O presidente Macron, em discurso na solenidade, ao invés de saudar a presença dos lideres mundiais, de ressaltar a paz e a superação da guerra fria entre EUA e Rússia, resolveu chamar a atenção para as ameaças atuais que colocam a estabilidade internacional de novo em perigo, põem em risco a democracia e dividem os países ocidentais. Observou que os pilares que sustentam os regimes democráticos são mais importantes que a unidade transatlântica e nesse contexto mencionou que o patriotismo é mais importante que o nacionalismo. Essa afirmação tinha endereço direto, não só aos grupos de direita radical na França como, de maneira pouco sutil, era uma critica direta aos que dizem colocar os interesses de seus países em primeiro lugar e que a consequência disso para os outros pouco importa. Ao qualificar o nacionalismo como traição ao patriotismo, exagerou, porque o termo na França é associado à extrema direita, enquanto em outros países a expressão se renova e tem conotação valorizada, como, por exemplo, na Irlanda e no Canada. 
 A tensão estava criada. Não era a primeira vez que Macron, depois de ter sido um amigo muito próximo, divergia publicamente do presidente dos EUA. As boas relações pessoais se deterioraram devido às decisões de Washington de abandonar o Acordo de Paris sobre clima e pelo término do programa nuclear com o Irã. E também por estimular o protecionismo (ameaça de guerra comercial com a China), criticar o multilateralismo e de tornar difícil a solução de dois Estados para o conflito Israel-Palestina.
Não foi surpresa a reação de Trump ao anfitrião, mas sim sua rapidez e virulência. Na tarde do dia 11, Macron organizou o Forum da Paz com o objetivo de defender o multilateralismo, um dos pilares da nova ordem internacional depois de 1945 com o surgimento da ONU e do GATT/OMC, que os EUA ajudaram poderosamente a criar e agora procuram solapar. Todos os Chefes de Estado compareceram com exceção de Trump, que preferiu visitar sozinho cemitério militar americano na França. Além disso, desde a véspera, havia iniciado uma troca de tweets virulentos com Macron, trazendo a público a crescente rivalidade entre os dois lideres em um momento de aumento das tensões Transatlânticas. Apoio de Trump aos movimentos populistas-nacionalistas na Europa, despesas militares na OTAN, criação de exército europeu, proposto por Macron-Merkel, e até ameaça velada à exportação de vinhos franceses para os EUA entraram na inusitada altercação presidencial. Ficou evidenciado o divórcio entre Trump e a Europa, em especial com as instituições supranacionais e multilaterais.

_Tarefas_
**a.** Transcreva do trecho a parte que começa nas palavras "A tensão estava" e termina em "o conflito Israel-Palestina.".
**b.** Responda, com base no trecho:
(i) De qual acordo sobre o clima Washington decidiu sair?
(ii) O que Trump preferiu fazer em vez de comparecer ao Forum da Paz?
(iii) Quais países são citados como exemplos em que o termo nacionalismo tem conotação valorizada?

_Bloco de dados_
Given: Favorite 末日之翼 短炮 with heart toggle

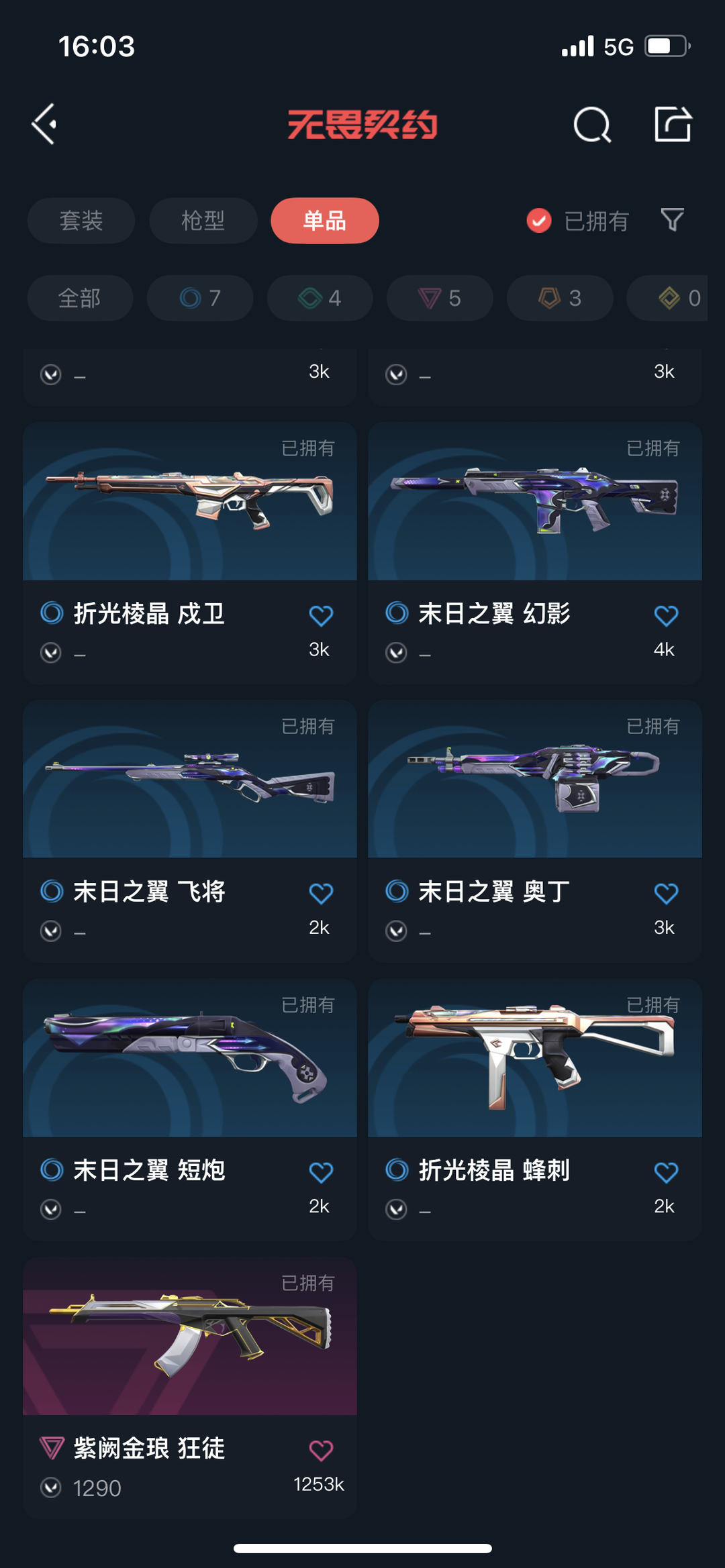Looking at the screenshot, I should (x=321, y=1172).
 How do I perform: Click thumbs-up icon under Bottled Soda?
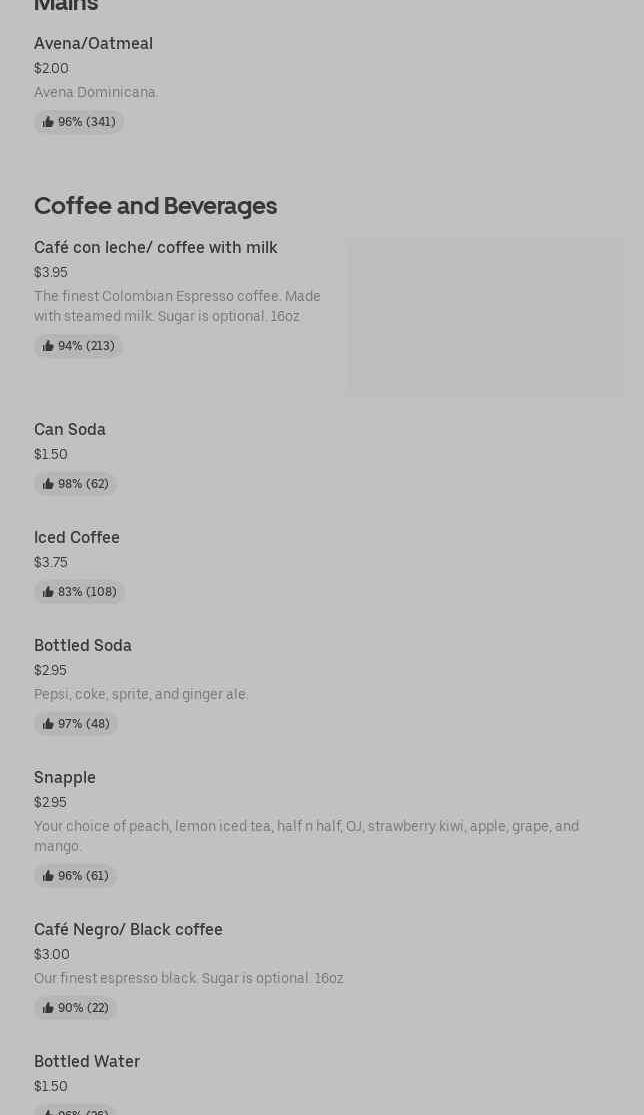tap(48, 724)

_Resultados esperados_
**a.**
A tensão estava criada. Não era a primeira vez que Macron, depois de ter sido um amigo muito próximo, divergia publicamente do presidente dos EUA. As boas relações pessoais se deterioraram devido às decisões de Washington de abandonar o Acordo de Paris sobre clima e pelo término do programa nuclear com o Irã. E também por estimular o protecionismo (ameaça de guerra comercial com a China), criticar o multilateralismo e de tornar difícil a solução de dois Estados para o conflito Israel-Palestina.

**b.**
(i) O Acordo de Paris.
(ii) Visitar sozinho um cemitério militar americano na França.
(iii) A Irlanda e o Canada.